Referring to Fig. 1, the 16 iterations of the identical operations are repeated which come under the name of a function  $f(\mathbf{R},\mathbf{K})$ . DES combines first permutation, function  $f(\mathbf{R},\mathbf{K})$ , second permutation, and key schedule for one encryption as shown in Fig. 2. As it was mentioned before, DES encryption and decryption routines are the same. Only the order of the sub-keys is reversed in case of decryption.



Fig. 2. DES algorithm

Key schedule algorithm is simple and consumes a little time. Moreover the keys generated once, are used for the whole session. However, in our FPGA implementation, pre-computed sub-keys are stored in memories.

In the rest of this section, specific details of the architectural arrangement for DES leading to its FPGA implementation are presented.

#### 3.1 Block Architecture of a DES Round

Fig. 3 represents a block diagram architecture for a round of the DES algorithm. That architecture was specifically tailored for its efficient implementation on a reconfigurable hardware platform.

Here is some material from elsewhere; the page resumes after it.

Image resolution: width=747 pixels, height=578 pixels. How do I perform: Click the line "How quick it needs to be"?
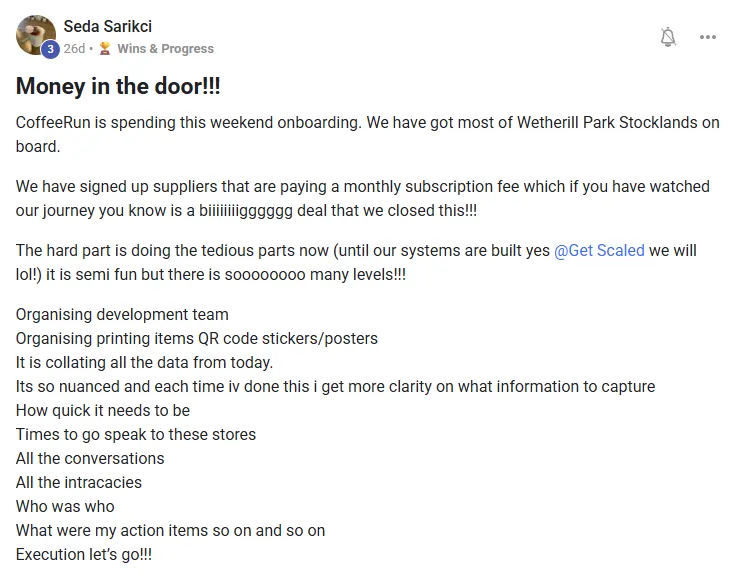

Fig. 3. DES algorithm implementation on FPGA

DES algorithm is mainly based on two operations: fixed permutations and substitution. Both operations can be proficiently implemented on an FPGA device. DES makes use of 8 S-Boxes (each of  $64 \times 4$ ) occupying a total of 2Kbits. This relatively small amount of memory can be implemented by using the distributed memory resources in FPGAs. Fixed permutations in fact do not occupy FPGA resources as they can be implemented by just changing the wires. Those useful features were exploited to get an efficient implementation of DES as shown in Fig 3.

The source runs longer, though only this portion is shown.